*** INPUT MATERIAL

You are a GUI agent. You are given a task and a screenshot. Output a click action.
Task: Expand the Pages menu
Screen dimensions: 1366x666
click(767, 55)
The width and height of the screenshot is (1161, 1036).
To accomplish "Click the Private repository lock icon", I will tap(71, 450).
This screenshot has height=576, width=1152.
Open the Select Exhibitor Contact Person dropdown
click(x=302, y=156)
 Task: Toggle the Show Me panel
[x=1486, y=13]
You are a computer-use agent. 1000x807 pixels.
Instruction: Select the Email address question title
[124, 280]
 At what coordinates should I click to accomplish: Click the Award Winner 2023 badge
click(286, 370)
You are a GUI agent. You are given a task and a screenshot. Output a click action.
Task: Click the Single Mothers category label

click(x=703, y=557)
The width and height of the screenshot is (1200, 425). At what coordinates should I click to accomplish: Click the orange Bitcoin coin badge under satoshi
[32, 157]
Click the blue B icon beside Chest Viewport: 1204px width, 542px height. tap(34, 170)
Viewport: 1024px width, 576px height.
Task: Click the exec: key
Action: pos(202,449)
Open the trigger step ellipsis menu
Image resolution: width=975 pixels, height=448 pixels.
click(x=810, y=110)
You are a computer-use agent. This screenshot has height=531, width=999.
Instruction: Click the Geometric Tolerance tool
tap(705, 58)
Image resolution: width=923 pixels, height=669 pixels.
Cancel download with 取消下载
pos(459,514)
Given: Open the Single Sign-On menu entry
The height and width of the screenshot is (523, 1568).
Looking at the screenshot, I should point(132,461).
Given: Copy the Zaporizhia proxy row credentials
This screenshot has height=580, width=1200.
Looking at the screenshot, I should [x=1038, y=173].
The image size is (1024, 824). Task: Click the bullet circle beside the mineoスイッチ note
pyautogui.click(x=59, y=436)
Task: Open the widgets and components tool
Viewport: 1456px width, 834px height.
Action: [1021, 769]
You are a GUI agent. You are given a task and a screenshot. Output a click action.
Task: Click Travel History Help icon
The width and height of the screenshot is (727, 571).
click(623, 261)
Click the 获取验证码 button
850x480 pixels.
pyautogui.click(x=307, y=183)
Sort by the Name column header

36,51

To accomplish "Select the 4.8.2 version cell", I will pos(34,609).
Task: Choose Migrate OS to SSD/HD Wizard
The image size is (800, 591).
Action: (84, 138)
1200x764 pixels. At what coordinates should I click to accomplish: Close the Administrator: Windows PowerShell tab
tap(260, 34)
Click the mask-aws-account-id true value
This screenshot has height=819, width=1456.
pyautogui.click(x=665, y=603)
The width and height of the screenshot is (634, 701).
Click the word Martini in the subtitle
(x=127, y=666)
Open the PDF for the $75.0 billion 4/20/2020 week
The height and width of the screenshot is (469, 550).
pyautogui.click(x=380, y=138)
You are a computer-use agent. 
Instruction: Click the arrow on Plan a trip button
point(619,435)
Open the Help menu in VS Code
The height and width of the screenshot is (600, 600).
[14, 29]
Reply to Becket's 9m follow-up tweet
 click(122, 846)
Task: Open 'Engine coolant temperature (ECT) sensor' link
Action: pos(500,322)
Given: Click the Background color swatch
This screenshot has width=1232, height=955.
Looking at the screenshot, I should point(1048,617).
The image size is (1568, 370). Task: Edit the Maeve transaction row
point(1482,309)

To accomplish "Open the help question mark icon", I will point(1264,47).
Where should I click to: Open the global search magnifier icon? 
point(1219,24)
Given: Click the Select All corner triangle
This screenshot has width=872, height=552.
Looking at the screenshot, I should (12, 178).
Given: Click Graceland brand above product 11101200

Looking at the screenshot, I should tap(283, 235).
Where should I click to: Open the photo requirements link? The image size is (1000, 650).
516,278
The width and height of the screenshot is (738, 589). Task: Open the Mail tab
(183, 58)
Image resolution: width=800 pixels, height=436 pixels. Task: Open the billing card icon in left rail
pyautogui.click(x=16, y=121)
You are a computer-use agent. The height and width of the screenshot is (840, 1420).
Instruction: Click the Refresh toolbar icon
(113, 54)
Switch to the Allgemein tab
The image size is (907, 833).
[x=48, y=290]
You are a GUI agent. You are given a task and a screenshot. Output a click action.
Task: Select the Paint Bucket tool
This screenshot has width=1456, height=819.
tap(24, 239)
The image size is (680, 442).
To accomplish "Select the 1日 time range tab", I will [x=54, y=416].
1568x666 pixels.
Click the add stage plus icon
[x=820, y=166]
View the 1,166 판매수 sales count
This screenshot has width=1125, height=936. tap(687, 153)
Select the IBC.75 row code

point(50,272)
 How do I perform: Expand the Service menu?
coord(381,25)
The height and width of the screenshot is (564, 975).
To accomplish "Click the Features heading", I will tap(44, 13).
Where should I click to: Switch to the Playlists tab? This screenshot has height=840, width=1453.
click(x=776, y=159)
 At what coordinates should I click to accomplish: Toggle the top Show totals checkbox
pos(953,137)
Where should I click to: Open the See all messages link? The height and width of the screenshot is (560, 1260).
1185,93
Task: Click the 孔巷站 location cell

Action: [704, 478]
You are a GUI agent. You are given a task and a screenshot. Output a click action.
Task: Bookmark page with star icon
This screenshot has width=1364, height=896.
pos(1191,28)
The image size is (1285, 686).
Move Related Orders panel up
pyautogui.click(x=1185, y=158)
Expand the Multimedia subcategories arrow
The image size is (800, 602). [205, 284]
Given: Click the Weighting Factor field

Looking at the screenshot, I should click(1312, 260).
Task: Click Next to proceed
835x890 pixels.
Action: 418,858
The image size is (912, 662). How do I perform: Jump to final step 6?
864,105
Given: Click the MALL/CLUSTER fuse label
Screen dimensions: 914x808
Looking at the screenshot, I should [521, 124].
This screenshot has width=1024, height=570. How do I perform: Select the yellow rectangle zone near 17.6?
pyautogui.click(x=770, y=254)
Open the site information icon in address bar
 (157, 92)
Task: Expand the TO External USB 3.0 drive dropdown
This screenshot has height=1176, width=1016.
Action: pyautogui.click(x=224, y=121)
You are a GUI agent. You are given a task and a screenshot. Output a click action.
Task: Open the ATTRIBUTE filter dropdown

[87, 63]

******

GOAL OF THE EXERCISE: Copy out every line of the data above with no changes at all.

THE RESPONSE:
You are a GUI agent. You are given a task and a screenshot. Output a click action.
Task: Expand the Pages menu
Screen dimensions: 1366x666
click(767, 55)
The width and height of the screenshot is (1161, 1036).
To accomplish "Click the Private repository lock icon", I will tap(71, 450).
This screenshot has height=576, width=1152.
Open the Select Exhibitor Contact Person dropdown
click(x=302, y=156)
 Task: Toggle the Show Me panel
[x=1486, y=13]
You are a computer-use agent. 1000x807 pixels.
Instruction: Select the Email address question title
[124, 280]
 At what coordinates should I click to accomplish: Click the Award Winner 2023 badge
click(286, 370)
You are a GUI agent. You are given a task and a screenshot. Output a click action.
Task: Click the Single Mothers category label

click(x=703, y=557)
The width and height of the screenshot is (1200, 425). At what coordinates should I click to accomplish: Click the orange Bitcoin coin badge under satoshi
[32, 157]
Click the blue B icon beside Chest Viewport: 1204px width, 542px height. tap(34, 170)
Viewport: 1024px width, 576px height.
Task: Click the exec: key
Action: pos(202,449)
Open the trigger step ellipsis menu
Image resolution: width=975 pixels, height=448 pixels.
click(x=810, y=110)
You are a computer-use agent. This screenshot has height=531, width=999.
Instruction: Click the Geometric Tolerance tool
tap(705, 58)
Image resolution: width=923 pixels, height=669 pixels.
Cancel download with 取消下载
pos(459,514)
Given: Open the Single Sign-On menu entry
The height and width of the screenshot is (523, 1568).
Looking at the screenshot, I should point(132,461).
Given: Copy the Zaporizhia proxy row credentials
This screenshot has height=580, width=1200.
Looking at the screenshot, I should [x=1038, y=173].
The image size is (1024, 824). Task: Click the bullet circle beside the mineoスイッチ note
pyautogui.click(x=59, y=436)
Task: Open the widgets and components tool
Viewport: 1456px width, 834px height.
Action: [1021, 769]
You are a GUI agent. You are given a task and a screenshot. Output a click action.
Task: Click Travel History Help icon
The width and height of the screenshot is (727, 571).
click(623, 261)
Click the 获取验证码 button
850x480 pixels.
pyautogui.click(x=307, y=183)
Sort by the Name column header

36,51

To accomplish "Select the 4.8.2 version cell", I will pos(34,609).
Task: Choose Migrate OS to SSD/HD Wizard
The image size is (800, 591).
Action: (84, 138)
1200x764 pixels. At what coordinates should I click to accomplish: Close the Administrator: Windows PowerShell tab
tap(260, 34)
Click the mask-aws-account-id true value
This screenshot has height=819, width=1456.
pyautogui.click(x=665, y=603)
The width and height of the screenshot is (634, 701).
Click the word Martini in the subtitle
(x=127, y=666)
Open the PDF for the $75.0 billion 4/20/2020 week
The height and width of the screenshot is (469, 550).
pyautogui.click(x=380, y=138)
You are a computer-use agent. 
Instruction: Click the arrow on Plan a trip button
point(619,435)
Open the Help menu in VS Code
The height and width of the screenshot is (600, 600).
[14, 29]
Reply to Becket's 9m follow-up tweet
 click(122, 846)
Task: Open 'Engine coolant temperature (ECT) sensor' link
Action: pos(500,322)
Given: Click the Background color swatch
This screenshot has width=1232, height=955.
Looking at the screenshot, I should point(1048,617).
The image size is (1568, 370). Task: Edit the Maeve transaction row
point(1482,309)

To accomplish "Open the help question mark icon", I will point(1264,47).
Where should I click to: Open the global search magnifier icon? 
point(1219,24)
Given: Click the Select All corner triangle
This screenshot has width=872, height=552.
Looking at the screenshot, I should (12, 178).
Given: Click Graceland brand above product 11101200

Looking at the screenshot, I should tap(283, 235).
Where should I click to: Open the photo requirements link? The image size is (1000, 650).
516,278
The width and height of the screenshot is (738, 589). Task: Open the Mail tab
(183, 58)
Image resolution: width=800 pixels, height=436 pixels. Task: Open the billing card icon in left rail
pyautogui.click(x=16, y=121)
You are a computer-use agent. The height and width of the screenshot is (840, 1420).
Instruction: Click the Refresh toolbar icon
(113, 54)
Switch to the Allgemein tab
The image size is (907, 833).
[x=48, y=290]
You are a GUI agent. You are given a task and a screenshot. Output a click action.
Task: Select the Paint Bucket tool
This screenshot has width=1456, height=819.
tap(24, 239)
The image size is (680, 442).
To accomplish "Select the 1日 time range tab", I will [x=54, y=416].
1568x666 pixels.
Click the add stage plus icon
[x=820, y=166]
View the 1,166 판매수 sales count
This screenshot has width=1125, height=936. tap(687, 153)
Select the IBC.75 row code

point(50,272)
 How do I perform: Expand the Service menu?
coord(381,25)
The height and width of the screenshot is (564, 975).
To accomplish "Click the Features heading", I will tap(44, 13).
Where should I click to: Switch to the Playlists tab? This screenshot has height=840, width=1453.
click(x=776, y=159)
 At what coordinates should I click to accomplish: Toggle the top Show totals checkbox
pos(953,137)
Where should I click to: Open the See all messages link? The height and width of the screenshot is (560, 1260).
1185,93
Task: Click the 孔巷站 location cell

Action: [704, 478]
You are a GUI agent. You are given a task and a screenshot. Output a click action.
Task: Bookmark page with star icon
This screenshot has width=1364, height=896.
pos(1191,28)
The image size is (1285, 686).
Move Related Orders panel up
pyautogui.click(x=1185, y=158)
Expand the Multimedia subcategories arrow
The image size is (800, 602). [205, 284]
Given: Click the Weighting Factor field

Looking at the screenshot, I should click(1312, 260).
Task: Click Next to proceed
835x890 pixels.
Action: 418,858
The image size is (912, 662). How do I perform: Jump to final step 6?
864,105
Given: Click the MALL/CLUSTER fuse label
Screen dimensions: 914x808
Looking at the screenshot, I should [521, 124].
This screenshot has width=1024, height=570. How do I perform: Select the yellow rectangle zone near 17.6?
pyautogui.click(x=770, y=254)
Open the site information icon in address bar
 (157, 92)
Task: Expand the TO External USB 3.0 drive dropdown
This screenshot has height=1176, width=1016.
Action: pyautogui.click(x=224, y=121)
You are a GUI agent. You are given a task and a screenshot. Output a click action.
Task: Open the ATTRIBUTE filter dropdown

[87, 63]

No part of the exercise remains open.